Text and item location entries
++++++++
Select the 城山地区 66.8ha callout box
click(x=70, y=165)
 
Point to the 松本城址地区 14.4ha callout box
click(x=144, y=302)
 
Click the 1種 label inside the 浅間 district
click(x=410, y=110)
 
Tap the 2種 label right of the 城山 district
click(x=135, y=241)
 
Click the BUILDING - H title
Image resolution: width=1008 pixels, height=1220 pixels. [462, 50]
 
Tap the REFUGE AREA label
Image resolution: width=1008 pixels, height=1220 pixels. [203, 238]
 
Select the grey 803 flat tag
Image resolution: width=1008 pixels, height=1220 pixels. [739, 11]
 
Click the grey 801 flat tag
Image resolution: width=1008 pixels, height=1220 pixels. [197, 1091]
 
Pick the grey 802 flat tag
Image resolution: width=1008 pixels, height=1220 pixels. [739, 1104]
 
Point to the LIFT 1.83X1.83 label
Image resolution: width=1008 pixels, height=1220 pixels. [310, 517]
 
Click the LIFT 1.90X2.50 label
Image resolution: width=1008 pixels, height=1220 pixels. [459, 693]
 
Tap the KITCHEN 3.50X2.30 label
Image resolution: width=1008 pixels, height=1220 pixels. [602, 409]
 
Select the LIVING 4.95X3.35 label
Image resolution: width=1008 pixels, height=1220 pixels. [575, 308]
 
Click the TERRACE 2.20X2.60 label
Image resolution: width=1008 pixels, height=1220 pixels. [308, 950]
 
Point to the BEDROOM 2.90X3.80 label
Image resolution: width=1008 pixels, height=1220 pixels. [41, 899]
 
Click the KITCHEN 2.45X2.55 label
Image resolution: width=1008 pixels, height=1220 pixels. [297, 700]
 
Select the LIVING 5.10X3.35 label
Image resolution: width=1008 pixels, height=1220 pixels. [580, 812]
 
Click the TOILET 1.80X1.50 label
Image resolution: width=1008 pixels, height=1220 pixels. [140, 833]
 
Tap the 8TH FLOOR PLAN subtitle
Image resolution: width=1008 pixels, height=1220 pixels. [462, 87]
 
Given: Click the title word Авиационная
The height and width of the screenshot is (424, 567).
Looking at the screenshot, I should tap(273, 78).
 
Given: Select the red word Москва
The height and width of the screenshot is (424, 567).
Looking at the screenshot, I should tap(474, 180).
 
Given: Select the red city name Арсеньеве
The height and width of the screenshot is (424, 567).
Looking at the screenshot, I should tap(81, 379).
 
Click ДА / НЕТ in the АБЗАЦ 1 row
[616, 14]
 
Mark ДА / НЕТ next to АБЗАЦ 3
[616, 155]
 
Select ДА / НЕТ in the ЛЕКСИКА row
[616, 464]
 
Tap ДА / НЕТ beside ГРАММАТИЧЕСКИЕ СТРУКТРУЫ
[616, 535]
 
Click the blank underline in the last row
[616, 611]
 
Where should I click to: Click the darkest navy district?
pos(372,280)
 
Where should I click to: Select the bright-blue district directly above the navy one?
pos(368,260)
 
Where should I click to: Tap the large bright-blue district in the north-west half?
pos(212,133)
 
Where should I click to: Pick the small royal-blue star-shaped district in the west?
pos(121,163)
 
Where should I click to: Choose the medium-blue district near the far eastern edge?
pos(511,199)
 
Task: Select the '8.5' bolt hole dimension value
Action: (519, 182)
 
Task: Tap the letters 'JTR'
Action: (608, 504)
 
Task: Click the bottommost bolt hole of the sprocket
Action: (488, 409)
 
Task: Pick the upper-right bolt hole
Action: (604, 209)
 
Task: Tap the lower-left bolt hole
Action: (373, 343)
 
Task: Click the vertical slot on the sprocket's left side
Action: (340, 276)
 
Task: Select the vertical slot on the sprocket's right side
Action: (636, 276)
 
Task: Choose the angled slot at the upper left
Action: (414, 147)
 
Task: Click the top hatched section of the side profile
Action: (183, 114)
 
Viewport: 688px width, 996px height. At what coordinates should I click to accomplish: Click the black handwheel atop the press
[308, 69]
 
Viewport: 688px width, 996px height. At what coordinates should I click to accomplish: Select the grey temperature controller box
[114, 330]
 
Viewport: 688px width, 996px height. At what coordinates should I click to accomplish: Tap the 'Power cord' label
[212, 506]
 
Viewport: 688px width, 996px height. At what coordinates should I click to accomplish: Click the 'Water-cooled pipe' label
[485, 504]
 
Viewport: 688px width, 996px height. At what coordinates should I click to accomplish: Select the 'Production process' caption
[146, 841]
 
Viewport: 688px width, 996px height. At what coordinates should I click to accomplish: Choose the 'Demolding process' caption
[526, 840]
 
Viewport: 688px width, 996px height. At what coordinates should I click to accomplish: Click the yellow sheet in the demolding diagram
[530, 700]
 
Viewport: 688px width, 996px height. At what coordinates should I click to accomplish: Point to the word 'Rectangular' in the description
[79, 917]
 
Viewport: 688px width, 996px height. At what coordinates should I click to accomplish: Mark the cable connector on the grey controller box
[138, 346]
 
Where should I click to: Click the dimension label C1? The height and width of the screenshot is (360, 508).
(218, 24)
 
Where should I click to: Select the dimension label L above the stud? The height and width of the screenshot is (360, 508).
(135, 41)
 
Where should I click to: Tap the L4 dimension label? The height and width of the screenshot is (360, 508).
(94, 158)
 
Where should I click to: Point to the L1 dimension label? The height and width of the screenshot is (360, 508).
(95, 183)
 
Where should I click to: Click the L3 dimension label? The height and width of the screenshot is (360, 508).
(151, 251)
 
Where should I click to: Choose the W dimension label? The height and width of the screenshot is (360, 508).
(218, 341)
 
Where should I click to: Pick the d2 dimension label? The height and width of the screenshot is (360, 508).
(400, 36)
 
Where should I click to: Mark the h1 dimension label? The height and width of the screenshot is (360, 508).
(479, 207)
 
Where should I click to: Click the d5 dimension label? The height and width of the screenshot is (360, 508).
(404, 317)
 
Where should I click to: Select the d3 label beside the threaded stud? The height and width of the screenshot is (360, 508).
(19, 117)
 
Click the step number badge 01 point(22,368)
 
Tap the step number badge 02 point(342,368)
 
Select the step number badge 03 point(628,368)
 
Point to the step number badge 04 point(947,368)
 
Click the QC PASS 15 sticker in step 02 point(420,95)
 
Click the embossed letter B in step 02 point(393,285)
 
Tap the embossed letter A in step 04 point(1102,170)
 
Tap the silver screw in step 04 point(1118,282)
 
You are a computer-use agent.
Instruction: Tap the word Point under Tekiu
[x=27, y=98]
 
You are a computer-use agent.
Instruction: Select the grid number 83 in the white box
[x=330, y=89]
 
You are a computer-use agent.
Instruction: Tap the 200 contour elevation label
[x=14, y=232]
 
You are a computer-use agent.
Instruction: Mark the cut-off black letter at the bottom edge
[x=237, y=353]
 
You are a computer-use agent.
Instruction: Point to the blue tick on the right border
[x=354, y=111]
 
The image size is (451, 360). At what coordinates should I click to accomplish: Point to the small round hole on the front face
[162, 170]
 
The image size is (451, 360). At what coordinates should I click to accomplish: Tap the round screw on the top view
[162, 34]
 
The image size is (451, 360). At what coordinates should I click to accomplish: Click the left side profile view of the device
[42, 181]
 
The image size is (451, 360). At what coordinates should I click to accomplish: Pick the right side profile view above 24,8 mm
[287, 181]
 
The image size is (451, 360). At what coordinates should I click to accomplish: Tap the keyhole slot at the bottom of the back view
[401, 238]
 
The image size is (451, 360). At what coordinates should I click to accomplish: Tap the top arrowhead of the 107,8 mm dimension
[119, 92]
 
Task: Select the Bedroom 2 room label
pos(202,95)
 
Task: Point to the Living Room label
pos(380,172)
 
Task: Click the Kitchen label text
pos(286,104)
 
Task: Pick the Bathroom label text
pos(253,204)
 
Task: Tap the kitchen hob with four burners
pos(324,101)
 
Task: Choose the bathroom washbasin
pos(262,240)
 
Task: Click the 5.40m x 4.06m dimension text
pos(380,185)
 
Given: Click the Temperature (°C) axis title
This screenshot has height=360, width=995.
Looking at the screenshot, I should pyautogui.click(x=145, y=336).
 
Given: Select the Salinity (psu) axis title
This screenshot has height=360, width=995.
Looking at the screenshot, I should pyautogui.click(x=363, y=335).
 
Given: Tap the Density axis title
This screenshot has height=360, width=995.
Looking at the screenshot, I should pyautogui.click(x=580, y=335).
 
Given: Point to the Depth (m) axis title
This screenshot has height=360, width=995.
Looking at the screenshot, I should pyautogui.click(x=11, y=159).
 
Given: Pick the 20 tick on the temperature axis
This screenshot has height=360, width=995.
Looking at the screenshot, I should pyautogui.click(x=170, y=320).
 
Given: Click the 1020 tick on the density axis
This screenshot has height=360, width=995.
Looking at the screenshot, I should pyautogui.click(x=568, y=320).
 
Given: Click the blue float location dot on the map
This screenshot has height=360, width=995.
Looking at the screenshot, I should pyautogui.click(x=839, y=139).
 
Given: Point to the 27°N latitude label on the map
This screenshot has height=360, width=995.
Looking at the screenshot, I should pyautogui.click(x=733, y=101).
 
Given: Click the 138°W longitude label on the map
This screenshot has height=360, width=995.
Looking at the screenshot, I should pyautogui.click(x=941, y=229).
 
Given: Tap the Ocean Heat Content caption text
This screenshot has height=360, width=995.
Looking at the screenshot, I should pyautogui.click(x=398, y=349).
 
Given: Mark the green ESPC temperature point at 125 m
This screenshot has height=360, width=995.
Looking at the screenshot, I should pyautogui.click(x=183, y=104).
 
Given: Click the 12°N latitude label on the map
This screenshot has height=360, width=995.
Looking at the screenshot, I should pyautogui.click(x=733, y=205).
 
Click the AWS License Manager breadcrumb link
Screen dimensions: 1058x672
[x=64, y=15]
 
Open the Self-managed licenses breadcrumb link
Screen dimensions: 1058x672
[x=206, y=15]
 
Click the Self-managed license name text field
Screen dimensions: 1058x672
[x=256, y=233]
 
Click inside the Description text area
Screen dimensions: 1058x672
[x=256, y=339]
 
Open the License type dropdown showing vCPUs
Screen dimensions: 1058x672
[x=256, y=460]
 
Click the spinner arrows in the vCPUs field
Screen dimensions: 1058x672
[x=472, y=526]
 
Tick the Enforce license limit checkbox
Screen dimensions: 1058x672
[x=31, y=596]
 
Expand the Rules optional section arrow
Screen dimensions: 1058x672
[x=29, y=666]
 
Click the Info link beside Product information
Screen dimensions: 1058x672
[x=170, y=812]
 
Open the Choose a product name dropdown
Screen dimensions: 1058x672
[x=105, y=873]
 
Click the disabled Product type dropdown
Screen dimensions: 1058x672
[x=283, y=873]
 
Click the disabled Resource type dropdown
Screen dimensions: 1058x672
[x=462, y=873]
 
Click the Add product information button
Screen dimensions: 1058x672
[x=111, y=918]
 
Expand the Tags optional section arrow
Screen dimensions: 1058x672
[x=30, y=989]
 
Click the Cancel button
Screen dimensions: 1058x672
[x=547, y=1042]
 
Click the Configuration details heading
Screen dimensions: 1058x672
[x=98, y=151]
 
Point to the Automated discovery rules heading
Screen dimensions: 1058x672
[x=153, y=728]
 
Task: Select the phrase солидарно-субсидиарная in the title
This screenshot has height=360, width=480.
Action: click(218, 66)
++++++++
:: EXERCISE DESCRIPTION ::
Please rewrite the entries, starting at the line that contains "Click the QC" and ending after the line that contains "pos(380,185)". Change every "computer-use agent" to "screen navigation agent", keep everything else unchanged, and give back only those lines.

:: COMPLETED TASK ::
Click the QC PASS 15 sticker in step 02 point(420,95)
 
Click the embossed letter B in step 02 point(393,285)
 
Tap the embossed letter A in step 04 point(1102,170)
 
Tap the silver screw in step 04 point(1118,282)
 
You are a screen navigation agent.
Instruction: Tap the word Point under Tekiu
[x=27, y=98]
 
You are a screen navigation agent.
Instruction: Select the grid number 83 in the white box
[x=330, y=89]
 
You are a screen navigation agent.
Instruction: Tap the 200 contour elevation label
[x=14, y=232]
 
You are a screen navigation agent.
Instruction: Mark the cut-off black letter at the bottom edge
[x=237, y=353]
 
You are a screen navigation agent.
Instruction: Point to the blue tick on the right border
[x=354, y=111]
 
The image size is (451, 360). At what coordinates should I click to accomplish: Point to the small round hole on the front face
[162, 170]
 
The image size is (451, 360). At what coordinates should I click to accomplish: Tap the round screw on the top view
[162, 34]
 
The image size is (451, 360). At what coordinates should I click to accomplish: Click the left side profile view of the device
[42, 181]
 
The image size is (451, 360). At what coordinates should I click to accomplish: Pick the right side profile view above 24,8 mm
[287, 181]
 
The image size is (451, 360). At what coordinates should I click to accomplish: Tap the keyhole slot at the bottom of the back view
[401, 238]
 
The image size is (451, 360). At what coordinates should I click to accomplish: Tap the top arrowhead of the 107,8 mm dimension
[119, 92]
 
Task: Select the Bedroom 2 room label
pos(202,95)
 
Task: Point to the Living Room label
pos(380,172)
 
Task: Click the Kitchen label text
pos(286,104)
 
Task: Pick the Bathroom label text
pos(253,204)
 
Task: Tap the kitchen hob with four burners
pos(324,101)
 
Task: Choose the bathroom washbasin
pos(262,240)
 
Task: Click the 5.40m x 4.06m dimension text
pos(380,185)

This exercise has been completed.